Rheumatoid arthritis is a common chronic inflammatory joint disease. Fibroblast-like synoviocytes-mediated inflammation is closely associated with the development of rheumatoid arthritis. In this study, we report that P2Y11 receptor activity is required for cytokine-induced inflammation in primary fibroblast-like synoviocytes (FLS). P2Y11R is fairly expressed in primary FLS isolated from healthy subjects and is elevated to around three- to four-fold in rheumatoid arthritis-derived FLS. The expression of P2Y11R is inducible upon IL-1β treatment. Blockage of P2Y11R by its antagonist suppresses IL-1β-induced TNF-α and IL-6 induction and ameliorates oxidative stress as determined by levels of cellular ROS and the oxidative byproduct 4-HNE. Moreover, blockage of P2Y11R by NF340 inhibits IL-1β-induced matrix metalloproteinase protein expression as indicated by the levels of MMP-1, MMP-3, and MMP-13. Mechanistically, blockage of P2Y11R mitigates IL-1β-activated NFκB signaling, which was revealed by reduced IκBα phosphorylation, nuclear p65 accumulation, and NFκB promoter activity. Our study provides evidence of a protective mechanism of P2Y11R antagonist NF340 against cytokine-induced inflammation. Therefore, targeting P2Y11R could have potential therapeutic implication in the treatment of RA.
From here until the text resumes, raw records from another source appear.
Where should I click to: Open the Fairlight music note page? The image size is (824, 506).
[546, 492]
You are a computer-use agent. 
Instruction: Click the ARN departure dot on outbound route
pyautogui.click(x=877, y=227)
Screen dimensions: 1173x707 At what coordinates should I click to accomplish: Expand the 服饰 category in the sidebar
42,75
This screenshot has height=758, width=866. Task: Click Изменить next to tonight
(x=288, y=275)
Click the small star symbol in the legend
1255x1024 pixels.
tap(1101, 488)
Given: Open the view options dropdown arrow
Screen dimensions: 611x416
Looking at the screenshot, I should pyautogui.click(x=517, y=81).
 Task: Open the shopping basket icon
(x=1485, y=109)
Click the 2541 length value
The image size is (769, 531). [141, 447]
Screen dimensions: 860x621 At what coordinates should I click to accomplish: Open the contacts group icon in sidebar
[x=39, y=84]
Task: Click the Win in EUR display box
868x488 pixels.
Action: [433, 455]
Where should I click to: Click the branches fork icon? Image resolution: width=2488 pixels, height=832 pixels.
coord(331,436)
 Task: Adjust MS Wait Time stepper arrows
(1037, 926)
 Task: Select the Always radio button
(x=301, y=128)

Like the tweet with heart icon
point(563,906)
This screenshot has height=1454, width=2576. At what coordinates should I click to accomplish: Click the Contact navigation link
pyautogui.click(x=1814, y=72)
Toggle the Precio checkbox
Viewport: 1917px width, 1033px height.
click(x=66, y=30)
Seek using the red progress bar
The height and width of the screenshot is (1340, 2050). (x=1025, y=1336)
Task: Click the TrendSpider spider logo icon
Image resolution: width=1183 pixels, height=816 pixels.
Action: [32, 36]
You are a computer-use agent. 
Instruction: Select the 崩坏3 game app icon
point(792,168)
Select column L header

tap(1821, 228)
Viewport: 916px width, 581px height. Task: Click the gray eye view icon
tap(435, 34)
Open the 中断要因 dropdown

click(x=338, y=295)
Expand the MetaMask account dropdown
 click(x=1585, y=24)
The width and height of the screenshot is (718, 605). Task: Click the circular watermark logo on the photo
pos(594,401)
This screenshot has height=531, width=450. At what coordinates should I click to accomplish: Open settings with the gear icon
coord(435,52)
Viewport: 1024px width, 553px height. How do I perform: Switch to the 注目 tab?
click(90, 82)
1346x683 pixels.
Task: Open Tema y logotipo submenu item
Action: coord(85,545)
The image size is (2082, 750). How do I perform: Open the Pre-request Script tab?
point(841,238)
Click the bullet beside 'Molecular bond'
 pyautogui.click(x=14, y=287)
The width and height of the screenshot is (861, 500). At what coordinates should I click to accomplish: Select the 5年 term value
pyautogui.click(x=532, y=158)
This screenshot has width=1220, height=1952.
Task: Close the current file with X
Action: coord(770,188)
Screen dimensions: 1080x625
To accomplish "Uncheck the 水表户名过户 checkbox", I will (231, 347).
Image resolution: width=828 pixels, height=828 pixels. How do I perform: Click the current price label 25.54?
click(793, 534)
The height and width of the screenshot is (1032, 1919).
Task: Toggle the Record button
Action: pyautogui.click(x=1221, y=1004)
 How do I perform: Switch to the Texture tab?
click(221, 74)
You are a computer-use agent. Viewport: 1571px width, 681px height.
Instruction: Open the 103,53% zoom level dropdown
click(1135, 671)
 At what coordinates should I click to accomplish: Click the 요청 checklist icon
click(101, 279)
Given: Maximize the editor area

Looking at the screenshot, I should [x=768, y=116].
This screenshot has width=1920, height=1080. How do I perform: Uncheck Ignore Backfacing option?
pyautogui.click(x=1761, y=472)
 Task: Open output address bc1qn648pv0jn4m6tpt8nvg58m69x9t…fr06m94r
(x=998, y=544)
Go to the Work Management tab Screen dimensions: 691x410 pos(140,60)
类风湿关节炎是一种常见的慢性炎症性关节疾病。成纤维样滑膜细胞介导的炎症与类风湿关节炎的发展密切相关。在这项研究中,我们报告了 P2Y11 受体活性对于原代成纤维样滑膜细胞(FLS)中细胞因子诱导的炎症是必需的。P2Y11R 在来自健康受试者的原代 FLS 中表达相当,在类风湿关节炎衍生的 FLS 中升高约三到四倍。P2Y11R 的表达可被其拮抗剂抑制,抑制 P2Y11R 可抑制白细胞介素 1β诱导的肿瘤坏死因子-α和白细胞介素 6 的诱导,并减轻细胞 ROS 和氧化副产物 4-HNE 水平所确定的氧化应激。此外,NF340 通过阻断 P2Y11R 抑制白细胞介素 1β诱导的基质金属蛋白酶蛋白表达,如 MMP-1、MMP-3 和 MMP-13 的水平所示。在机制上,P2Y11R 阻断减轻了白细胞介素 1β激活的 NFκB 信号,这是通过减少 IκBα 磷酸化、核 p65 积累和 NFκB 启动子活性来揭示的。我们的研究提供了 P2Y11R 拮抗剂 NF340 对抗细胞因子诱导的炎症的保护机制的证据。因此,靶向 P2Y11R 在治疗 RA 中可能具有潜在的治疗意义。